Friday Fun: Glitter and be Gay (Bernstein)

I had no idea until recently that Bernstein had written an opera based on Voltaire’s Candide.  Cunegonde’s aria, Glitter and Be Gay, is the only piece from it that I have heard so far, and it’s absolutely brilliant fun.

[youtube http://www.youtube.com/watch?v=aVsLMxam21I&hl=en_US&version=3&rel=0]

I have a bit of a history with Candide. My English teacher in Year Ten made me read it, because he thought I was far too much of an optimist (though I have never been known to say that everything is for the best in this best of possible worlds).  I hated it.  I found it utterly depressing and did not see the humour in it at all.

I read it two years later in French, and at some point in between I had figured out that particular style of ironic  humour where the authors don’t actually want you to believe everything they say implicitly, and I liked it a lot more – though I have to say, Cunegonde still gets an appalling character arc out of the thing.

In this aria, she has become a courtesan, and she is bemoaning her lost purity, largely because she feels that she ought to do so, and is trying to convince herself that her glee and delight in jewelry is a sign of character when faced with adversity rather than a sign that she has always liked pretty, shiny things.  Kristen Chenoweth plays this with great humour (and much hidden jewelry in the furniture), but others have played it differently – Diana Damrau‘s Cunegonde is much more capricious, and Natalie Dessay’s is tragic and a little unhinged.

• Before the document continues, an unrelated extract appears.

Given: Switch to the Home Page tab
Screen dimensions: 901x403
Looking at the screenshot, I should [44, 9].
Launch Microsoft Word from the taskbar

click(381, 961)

(Incidentally, despite the magnificently appropriate title to this aria, I did not in fact choose it in honour of the Mardi Gras and Midsumma Festival this weekend – I hadn’t even realised that it was on until Andrew pointed it out to me.  I considered whether to choose something else, but decided against it.  I wish my QUILTBAG friends an excellent weekend – glitter gaily and have a wonderful time.)